Despite all his accomplishments, Godard’s dream was to be a broadcast announcer. He eventually found a home at NBC, where he was the announcer for, among other things, Dateline and NBC’s telecast of the Macy’s Thanksgiving Day Parade, before he landed the gig at Late Night. Unfortunately, Godard, 74, did not make the transition when Late Night ended in 2009 and Conan moved to Burbank to host the Tonight Show. Television is a business after all. But Godard isn’t retired, and has since left New York for Los Angeles to look for more opportunities.

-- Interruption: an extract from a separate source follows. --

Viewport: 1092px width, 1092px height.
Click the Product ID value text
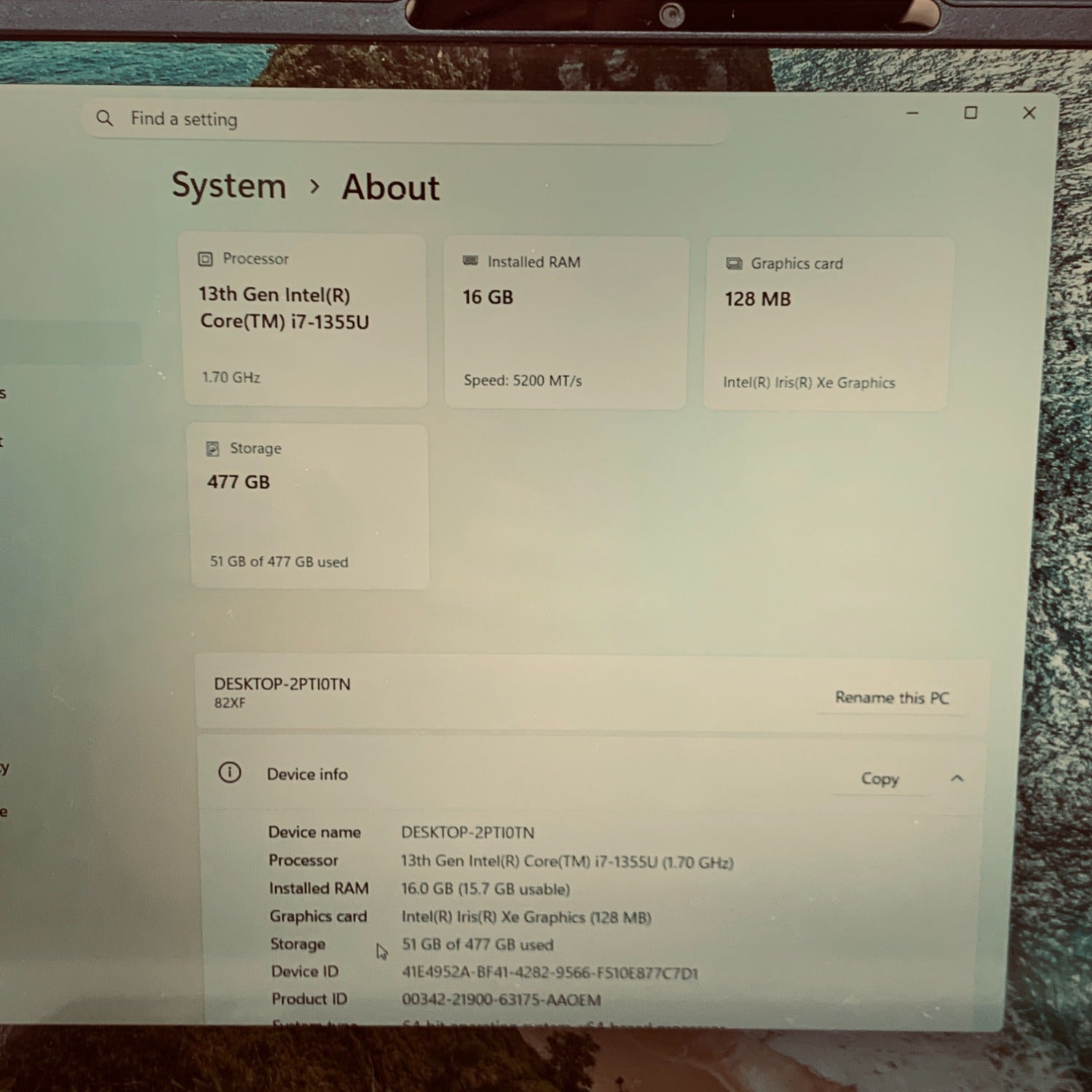click(502, 1000)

I recently had the pleasure of chatting with Godard about his background, his fond memories of Late Night, and his plans to write a memoir. He’s a natural raconteur with tons of great stories, not all of which I had the space to include here. But they’re hilarious, and someone should publish them.

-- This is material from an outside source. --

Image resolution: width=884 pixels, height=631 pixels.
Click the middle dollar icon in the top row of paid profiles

 How did you wind up getting the job at Late Night with Conan O’Brien?

I was hired at NBC as a full-time announcer in August of 1984…By the time I came on, there were only 7 or 8 staff announcers. I was the second one hired because my mentor Mel Brandt had retired. GE bought the network in 1987, and then about 3,000 people got fired from the network. By 1991 or 1992, they said they were going to get rid of the announcing staff, including me. My wife had been working part-time at Hanford’s Floral Masters in the Gift Building at 225 5th Ave. in New York, and eventually there was an opening for her to become manager of the whole place. The reason I’m telling you that is the Friday that was my last day as a full-time staff announcer, she started on the following Monday as manager of Hanford’s. That saved our behinds. She promised me six months, and if I couldn’t make a go of it, that was it… I was working for nickels and dimes, if I couldn’t find enough freelance work or get something going in six months, we would pack it in and go back to Atlanta where we had been living. She promised me six months and she gave me 15 years…So I was making hardly anything and then in the spring of ’92, Dateline started and I was their first announcer. I don’t remember if I even auditioned for it. I was the announcer there for 15 months, and then they started cleaning house after there was a problem with blowing up the pickup truck and that whole scandal if you remember that in 1993. They started firing everybody. They fired me at the beginning of August of ’93, and then in mid-August of ’93, I was brought in to do test shows for Late Night with Conan O’Brien. They were looking for an announcer and someone had mentioned my name. And I knew we were on to something because I got five of the 10 test shows. Sure enough, on the 13th of September, 1993, I started as the announcer for NBC Late Night With Conan O’Brien. And the way I got into that was I was in the building doing part-time stuff and doing Dateline, and I heard rumors that Letterman was going to leave. So I contacted Late Night Executive Producer Jeff Ross and told him I was really interested. I sent him a tape and a reel-to-reel. I kept in touch with him, and I was lucky that I picked up just the right intensity there. It wasn’t seldom enough where they would forget me, it wasn’t often enough that they would try to avoid me, it was right in the middle.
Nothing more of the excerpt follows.